How long does it take new highway construction to pay for itself? And how do you tax those who presumably use it? Toll roads are not overwhelmingly popular and since Eisenhower’s Highway Act in 1956, the federal government has shouldered an important part of the burden. That means gas taxes of course. But less toll booths as the years have passed.

It should be remembered that the prime motivation was General Eisenhower’s military experience, and his observation of Germany’s infamous and famous autobahn system, which was a way to move military material around Germany in an efficient manner. Yes, the highway system is essentially a Nazi invention.

So carefully measuring internal rates of return based on the expected time it takes to return the cost of a project were not the drivers of America’s massive roadway project. It was rather a case of providing a durable and robust series of connections between military – especially Air Force – facilities in case the nation faced a soviet ground invasion.

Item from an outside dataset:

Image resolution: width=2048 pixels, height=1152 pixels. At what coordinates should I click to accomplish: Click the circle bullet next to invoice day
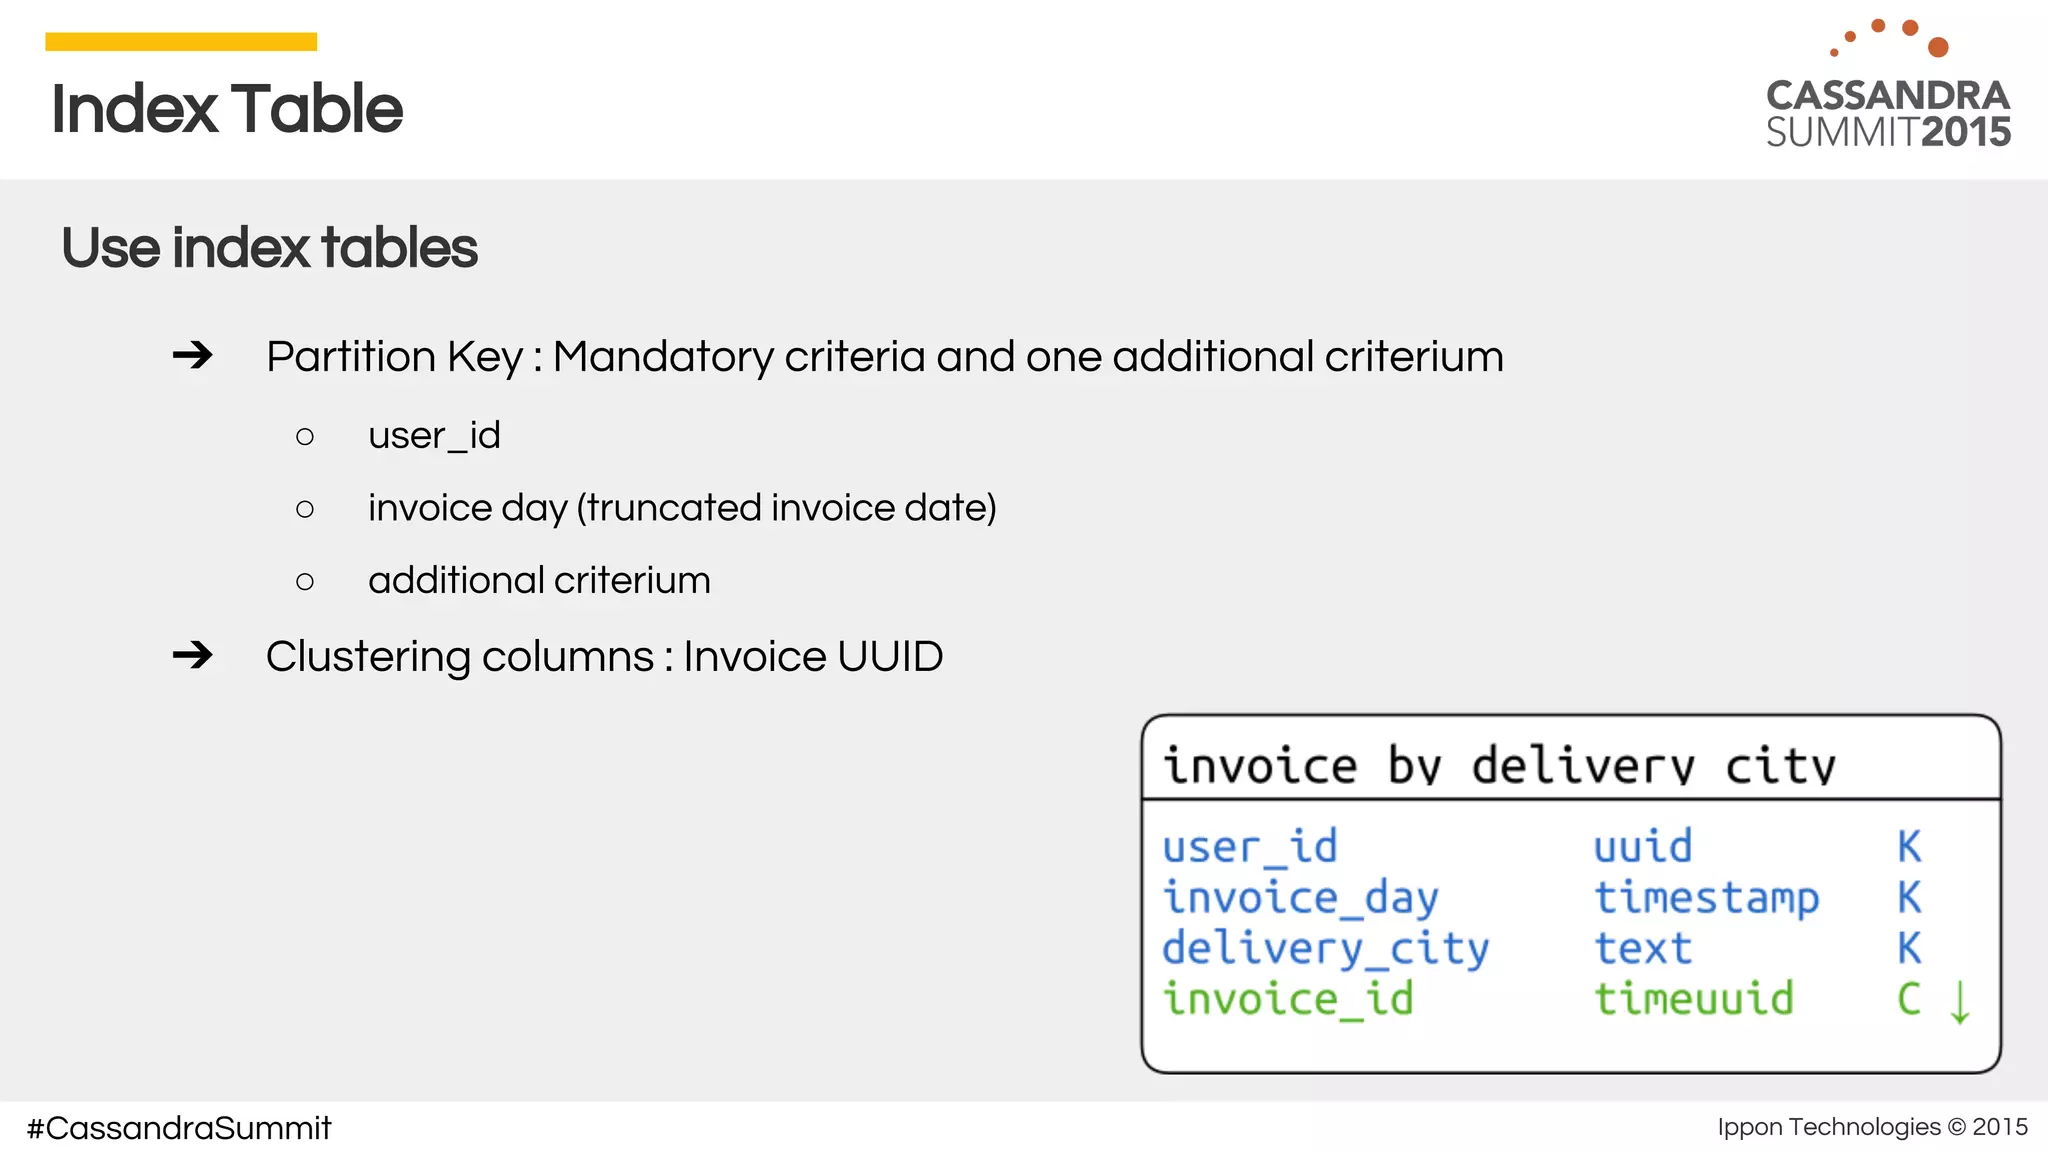(305, 509)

And the beneficiaries were Americans in general, both consumers and businesses, who could trade and travel at far more efficient levels than before. Imagine Wal-Mart without the current highway system.

So highways have often come to us often by the heavy hand of a protective state. From the King’s highways in England to your local stretch of interstate, that’s being redone at a hefty cost that needs financing on terms the private sector would be reluctant to offer without revenue streams like toll booths.

And the heavy hand of government tends to take care of it’s other hand, as well as other grasping hands. So it is almost a categorical imperative that highway bills shall be leavened with K Street goodies like farm subsidies. This is not a sneaky detail snuck into a worthwhile bill in the dead of the night. This is the raison d’Atre of any hard working senator worth his or her salt.

You want federal funding for that stretch of interstate? Sure, you bet! And we’ll make sure that America benefits from protected farm production. Or at least the targeted constituency that has bent our ears.

Or instead, you could have a smaller more focused set of farm subsidies flowing to those small family farms that really need them.

America could follow that giant of capitalism and freedom, New Zealand. Where they cut farm subsidies – very substantial farm subsidies – 30 years ago. Guess what? The overwhelming majority of farmers adapted, and are thriving, diversified entrepreneurs today.

It may be a while before America’s mobile consumer economy can prosper without a subsidized highway system – even with those annoying gas taxes. But the time is long past due for a shakeout of the goodies forged by beltway insiders. And dispensed by the federal government.